*SUPPLIED PASSAGE*:

○ ○ ○

[QST] FP8 with row-wise scaling on Ada-Lovelace #1937

vgoklani · 2024-11-11T15:20:45Z

I would like some clarity on this:

it appears that Cutlass does not support row-wise scaling on Ada Lovelace cards....

Is there a time-table to get this resolved?

We purchased a bunch of these cards ($$$$$$$$) and this is very disappointing.

jackkosaian · 2024-11-12T20:34:04Z

Based on the comments for PyTorh's scaled_mm method here, we do have this functionality for Ada. Please see example 58.

manishucsd · 2024-11-13T06:04:58Z

Based on the comments for PyTorh's scaled_mm method here

Is this really rowwise scaling in PyTorch? Please check here. For rowwise scaling, the scale_a should of Mx1 and scale_b should be 1xN. Further, I don't think rowwise scaling needs any special feature from CUTLASS-side. You should be able to use this EVT construction to obtain rowwise scaling GEMM on Ada Lovelace. Let us know if it works for you on Ada Lovelace.

cc: @drisspg

drisspg · 2024-11-13T14:35:11Z

So we do have the RowwiseScaled cutlass template here: https://github.com/pytorch/pytorch/blob/a8a1e58e24ab1b9a64c6c3be4adc5919a267b56b/aten/src/ATen/native/cuda/RowwiseScaledMM.cu#L172
it is based off of the one from fbgemm but w/ some tweaks for increased performance. I think the real issue is that this template is only stampped out for sm90: https://github.com/pytorch/pytorch/blob/a8a1e58e24ab1b9a64c6c3be4adc5919a267b56b/aten/src/ATen/native/cuda/RowwiseScaledMM.cu#L172

We would accept a PR to also create a sm89 specialization

jackkosaian · 2024-11-13T16:54:38Z

Is this really rowwise scaling in PyTorch?

I was looking at scaled_mm based on the API used in the linked PyTorch issue (pytorch/pytorch#130359). I agree that it does not appear to be row-wise scaling.

@vgoklani , can you please clarify whether you are interested in row-wise scaling or the calculation computed by torch._scaled_mm?

vgoklani · 2024-11-13T18:25:29Z

Thanks @jackkosaian we are looking for row-wise scaling

jackkosaian · 2024-11-14T22:38:06Z

I modified CUTLASS Python's example 4 (EVT) to generate a GEMM with row-wise scaling. Here's a Python script that does so:

import torch
import cutlass
from cutlass.epilogue import relu
from cutlass import Tensor as FakeTensor
from cutlass.utils.profiler import CUDAEventProfiler

# This controls whether ther C++ GEMM declaration will be printed at each step. Set to `false` to
# omit this information.

○ ○ ○

*DATA SECTION*:

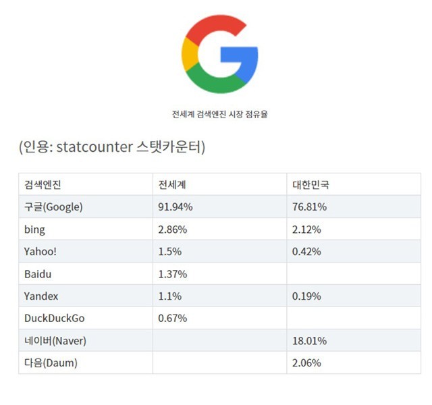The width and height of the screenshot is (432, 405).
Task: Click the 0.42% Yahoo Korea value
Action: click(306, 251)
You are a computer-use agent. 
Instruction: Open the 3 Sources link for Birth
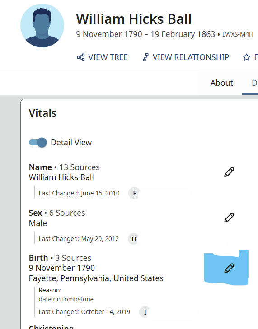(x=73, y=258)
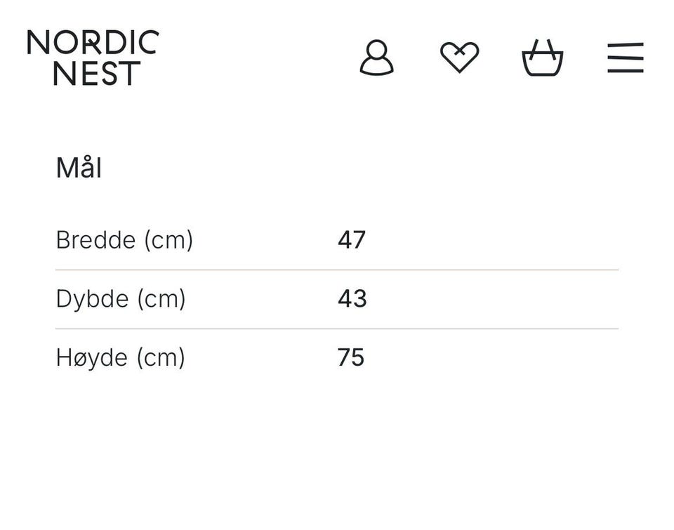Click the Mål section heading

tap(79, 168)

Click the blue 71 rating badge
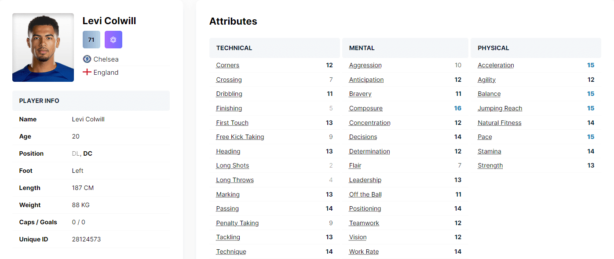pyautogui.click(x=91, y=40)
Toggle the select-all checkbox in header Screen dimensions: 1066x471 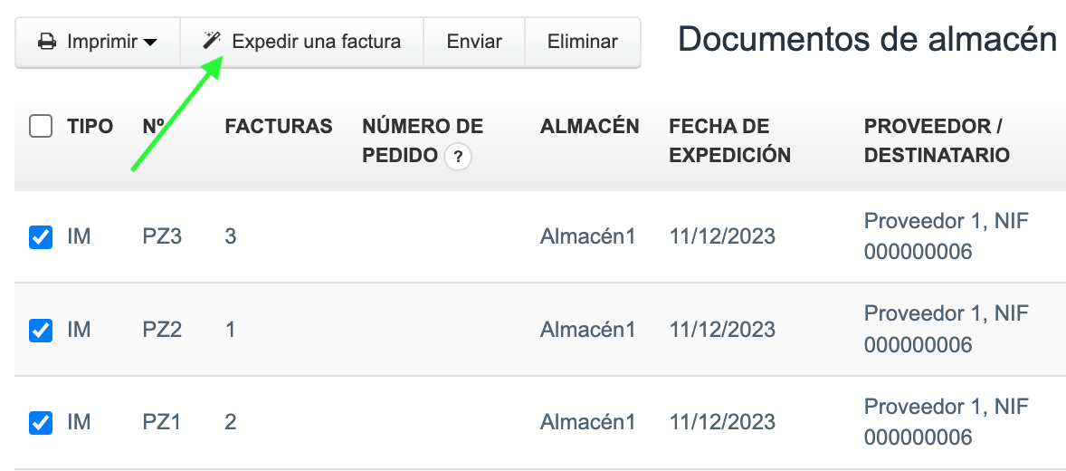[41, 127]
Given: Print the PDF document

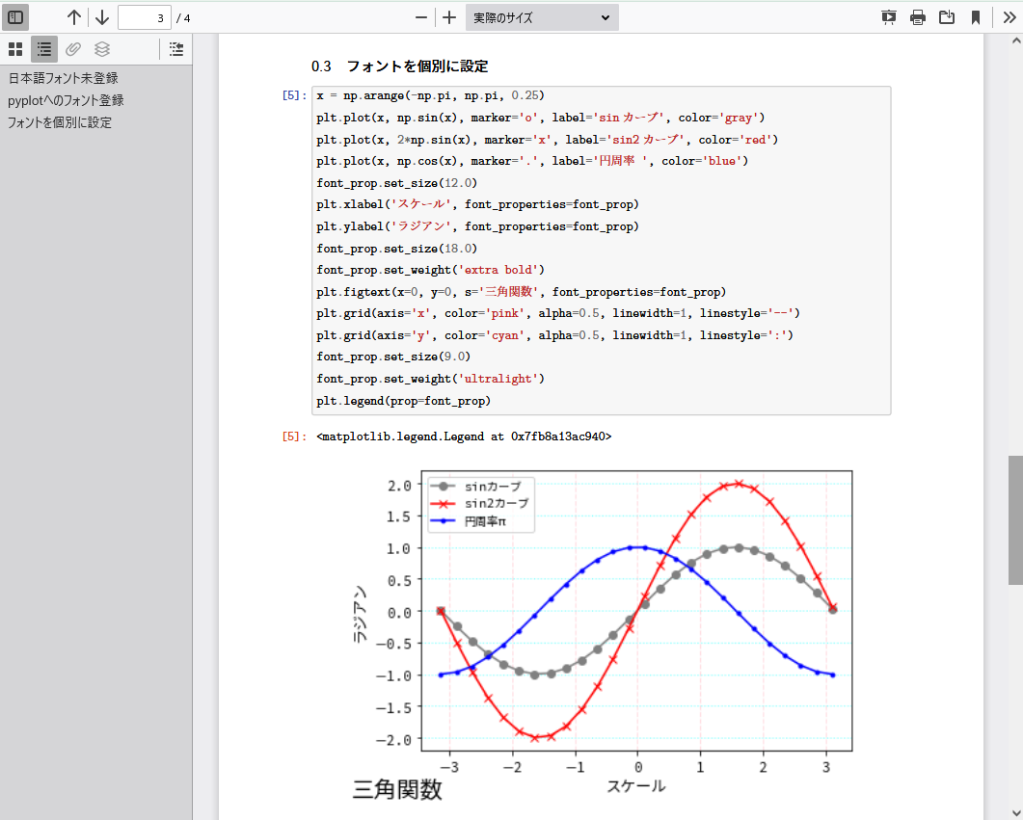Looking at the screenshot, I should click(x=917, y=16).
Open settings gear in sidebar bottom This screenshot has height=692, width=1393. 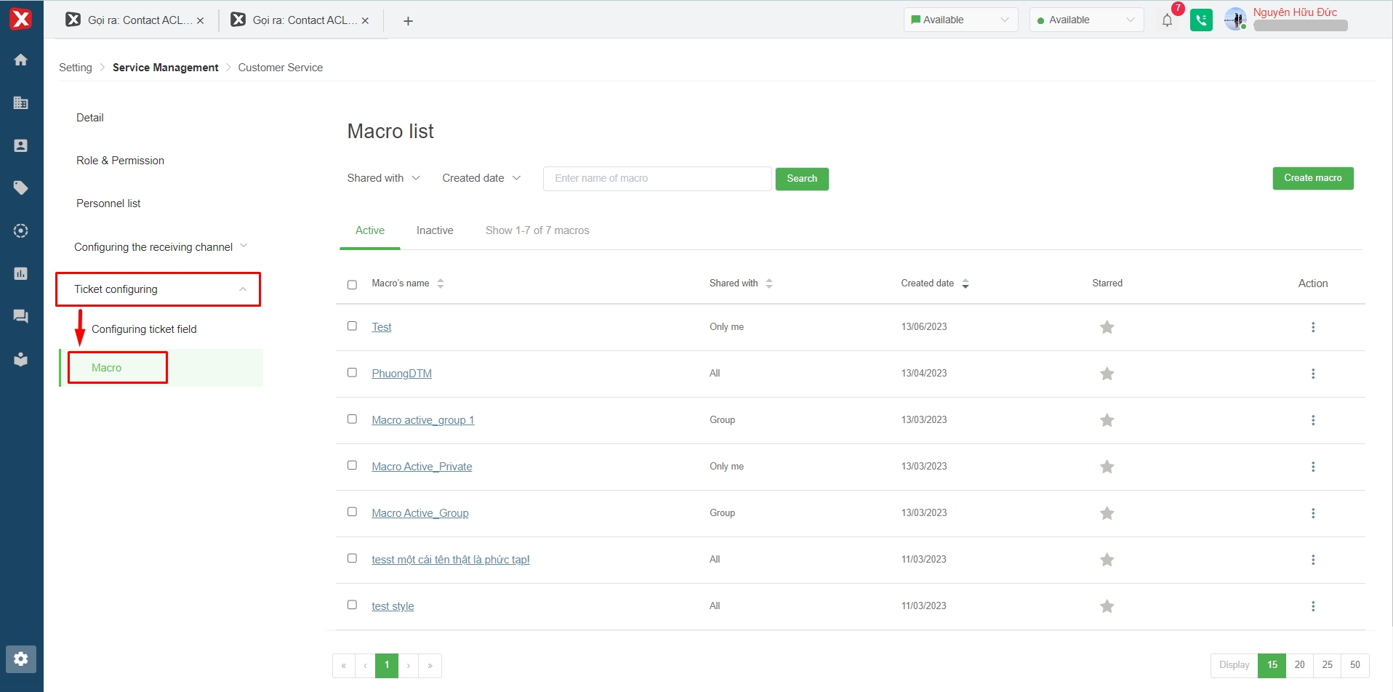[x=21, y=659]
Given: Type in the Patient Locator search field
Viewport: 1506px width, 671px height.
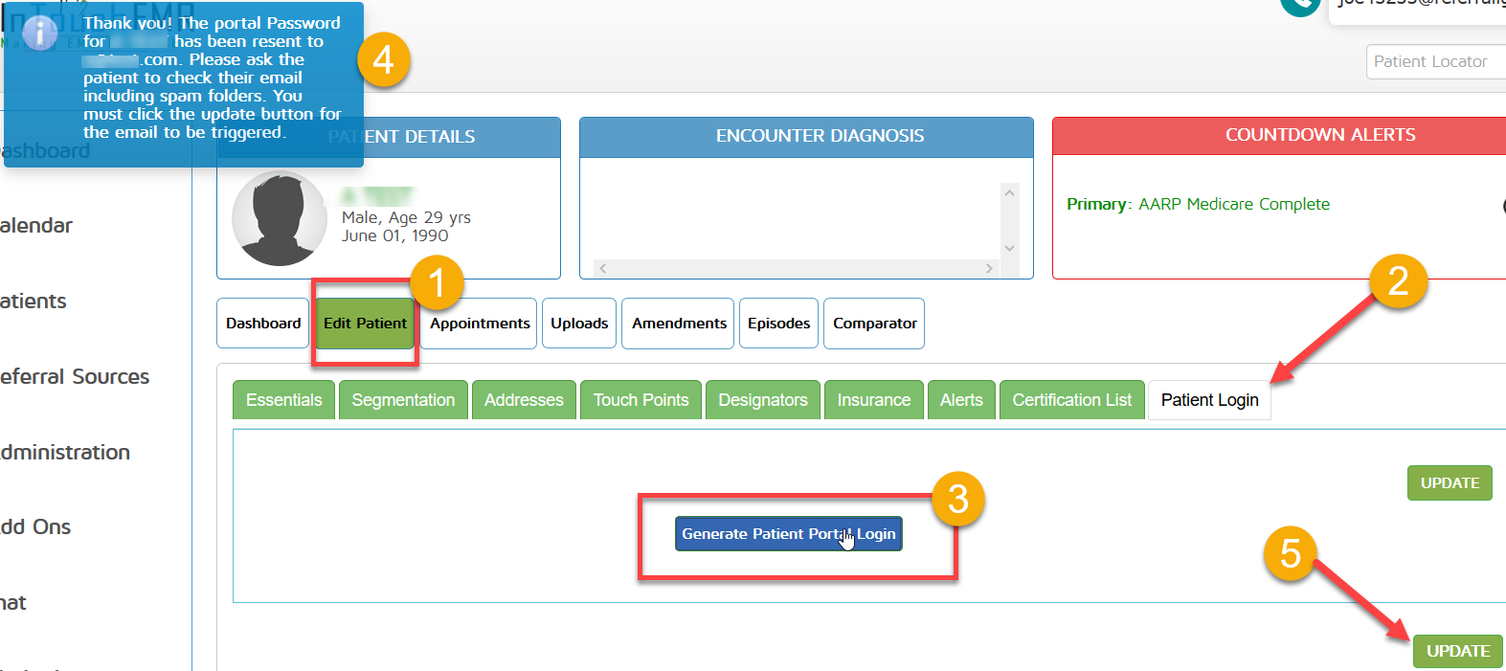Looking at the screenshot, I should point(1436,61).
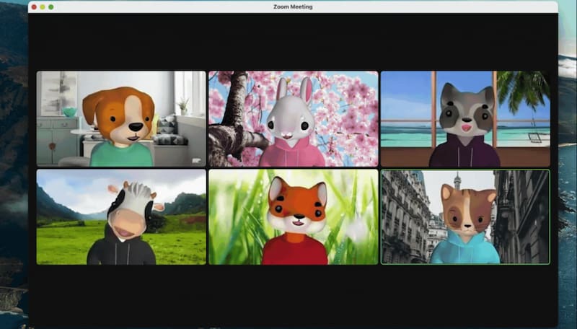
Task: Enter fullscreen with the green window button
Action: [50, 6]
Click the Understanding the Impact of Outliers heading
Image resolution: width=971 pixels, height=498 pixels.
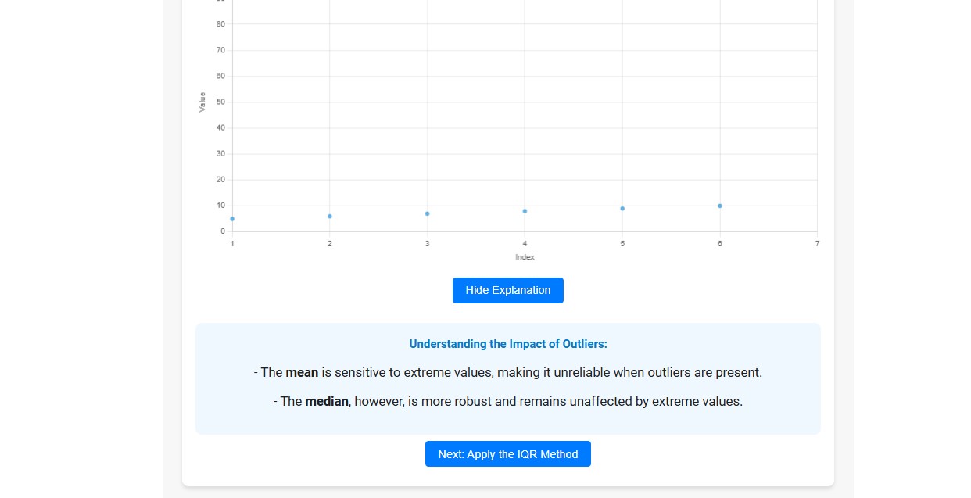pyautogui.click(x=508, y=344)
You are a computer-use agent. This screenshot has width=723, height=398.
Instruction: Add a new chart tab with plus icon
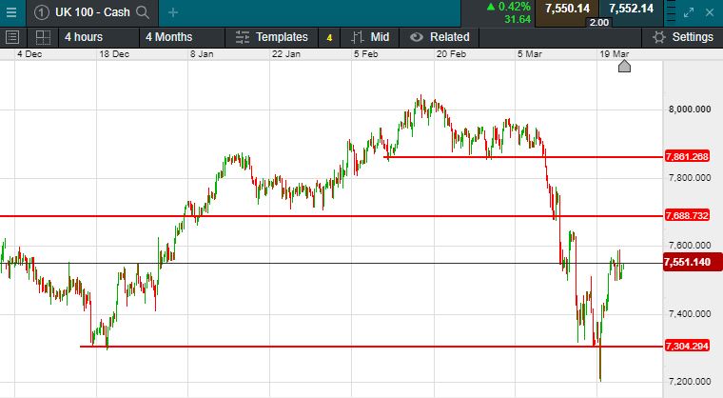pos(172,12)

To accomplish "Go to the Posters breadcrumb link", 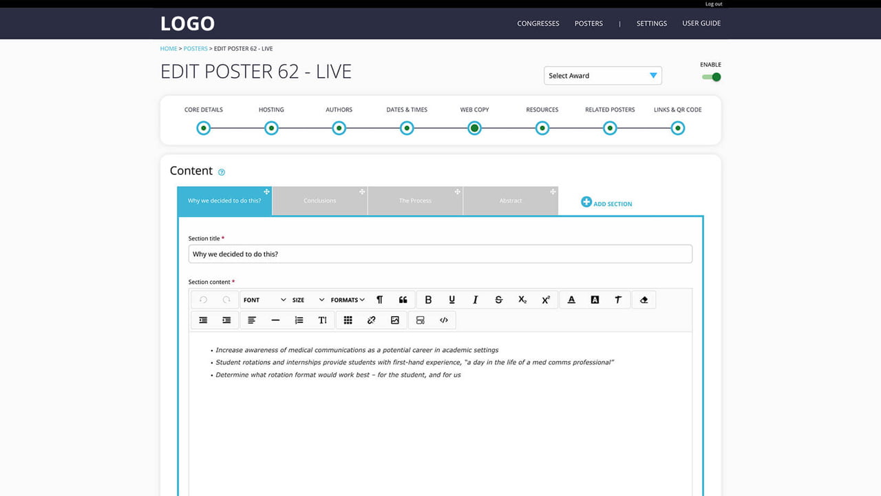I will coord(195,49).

○ ○ ○

Pick up the forum thread on FP8 row-wise scaling for Ada Lovelace cards at the point where it stops, and carry it on from there.

print_module = True

# The Epilogue Visitor feature currently only works for SM80 and 90
from cutlass.backend.utils.device import device_cc
if device_cc() not in [80, 89, 90]:
    import sys
    sys.exit()

m = 32
n = m
k = 32

type_A = torch.float16
type_B = torch.float16
type_C = torch.float16
type_D = torch.float16

torch.manual_seed(2023)
scope_min = -4
scope_max = 4
tensor_A = torch.ceil(torch.empty(size=(m, k), dtype=type_A, device="cuda").uniform_(scope_min, scope_max))
tensor_B = torch.ceil(torch.empty(size=(k, n), dtype=type_B, device="cuda").uniform_(scope_min, scope_max))
tensor_C = torch.ceil(torch.empty(size=(m, n), dtype=type_C, device="cuda").uniform_(scope_min, scope_max))
tensor_D = torch.zeros_like(tensor_C)
tensor_A = torch.ones((m,k),device="cuda",dtype=type_A)
tensor_B = torch.eye(m,device="cuda",dtype=type_B)
tensor_C = torch.zeros_like(tensor_D)

plan = cutlass.op.Gemm(element=torch.float16, layout=cutlass.LayoutType.RowMajor, element_accumulator=torch.float32)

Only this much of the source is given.